*Questions*:
a – Answer these questions about the evolv Consulting article on generative AI with Snowflake and Streamlit, one line each:
(i) Of how many Elite Tier Snowflake partners in the US is evolv Consulting one?
(ii) Which three areas is evolv Consulting described as a leader in?
(iii) Under "Why Snowflake for a Self-Contained Generative AI Application?", what do Snowflake's architecture and features enable?
b – Summarize the evolv Consulting article on generative AI with Snowflake and Streamlit in two sentences.

*Text provided*:
*** Begin section ***

Join the AI Elite: Master the Untapped Power for Generative AI Applications with Snowflake and Streamlit

Published in

evolv Consulting

8 min readJan 10, 2024

Learn best practices on building a generative AI application from scratch — brought to you by evolv Consulting, one of only 29 Elite Tier partners of Snowflake in the US, known for its proven track record in delivering high-value Snowflake implementation and migrations.

The potential of Artificial Intelligence, especially Generative AI, has become a focal point for innovative companies. evolv Consulting, a leader in Strategy, Digital Transformation and Data & Analytics solutions, has embarked on a journey to demystify the process of building a Generative AI application. This article aims to share our expertise and insights, drawn from our extensive experience and Elite Tier Partnership with Snowflake.

Laying the Foundation

Why Snowflake for a Self-Contained Generative AI Application?

Snowflake’s architecture and suite of features enable the development of generative AI applications that can be mostly contained within the Snowflake environment. This is why Snowflake shines and why evolv Consulting, with numerous successful Snowflake implementations under its belt, recommends it as the go-to solution.

*** End section ***

*Source data*:
*** Begin section ***

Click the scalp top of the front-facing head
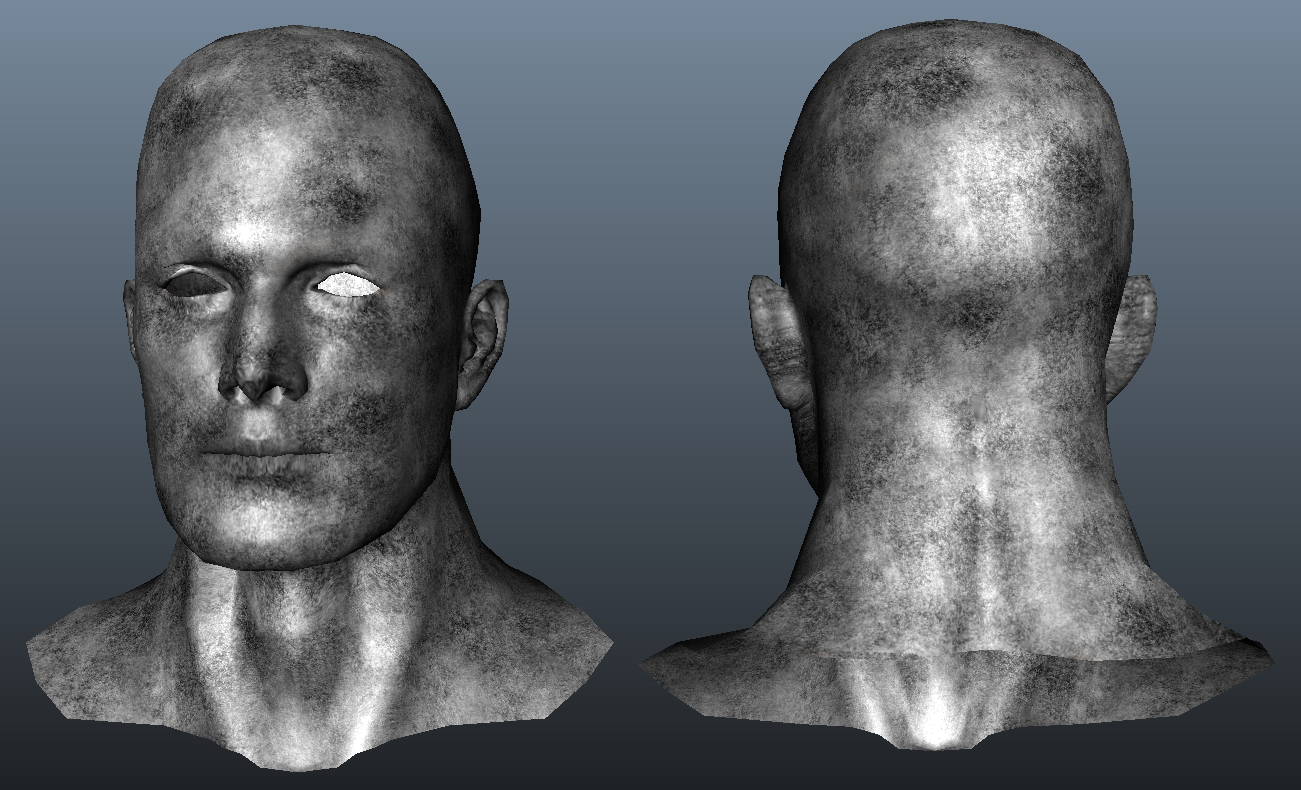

*** End section ***
*** Begin section ***

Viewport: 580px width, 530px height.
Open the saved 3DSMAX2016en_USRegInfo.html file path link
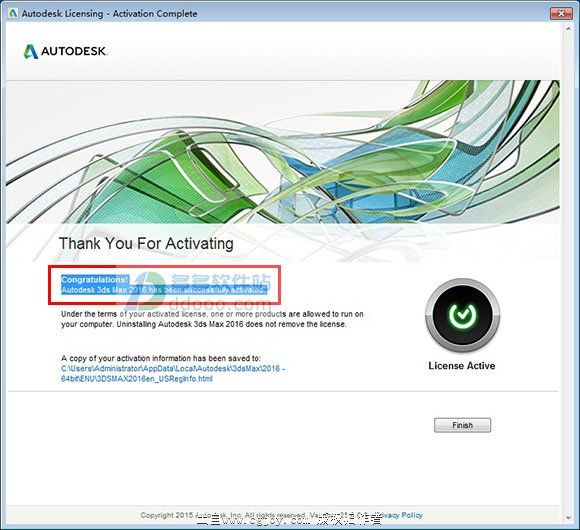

*** End section ***
*** Begin section ***

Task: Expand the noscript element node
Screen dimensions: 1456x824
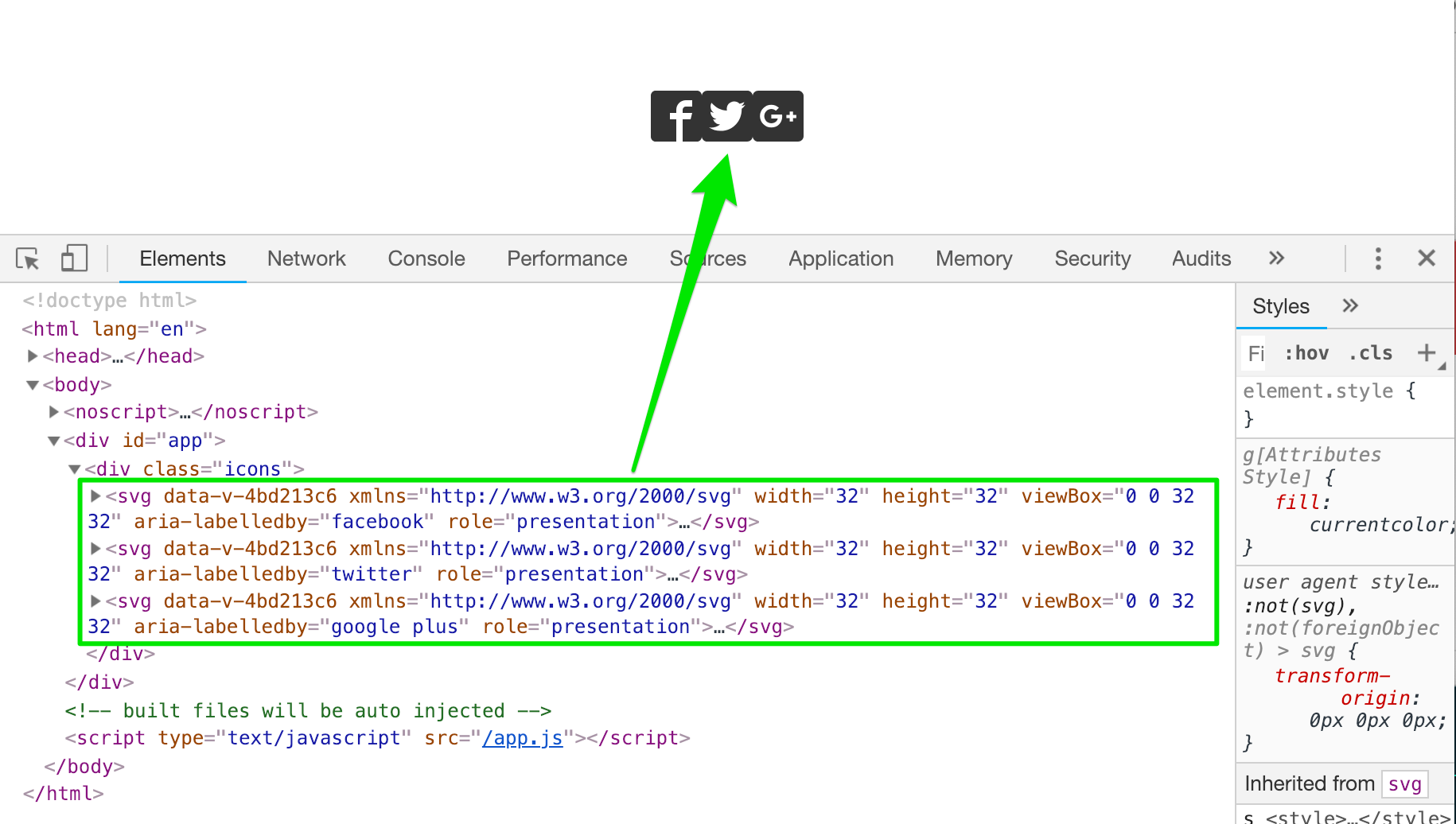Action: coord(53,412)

*** End section ***

*List of solutions*:
a –
(i) 29.
(ii) Strategy, Digital Transformation, and Data & Analytics solutions.
(iii) They enable the development of generative AI applications that can be mostly contained within the Snowflake environment.

b – The article comes from evolv Consulting, one of only 29 Elite Tier Snowflake partners in the US, and aims to share best practices and insights on building a generative AI application from scratch. It states that Snowflake's architecture and features let such an application be mostly contained within the Snowflake environment, which is why evolv Consulting recommends Snowflake as the go-to solution.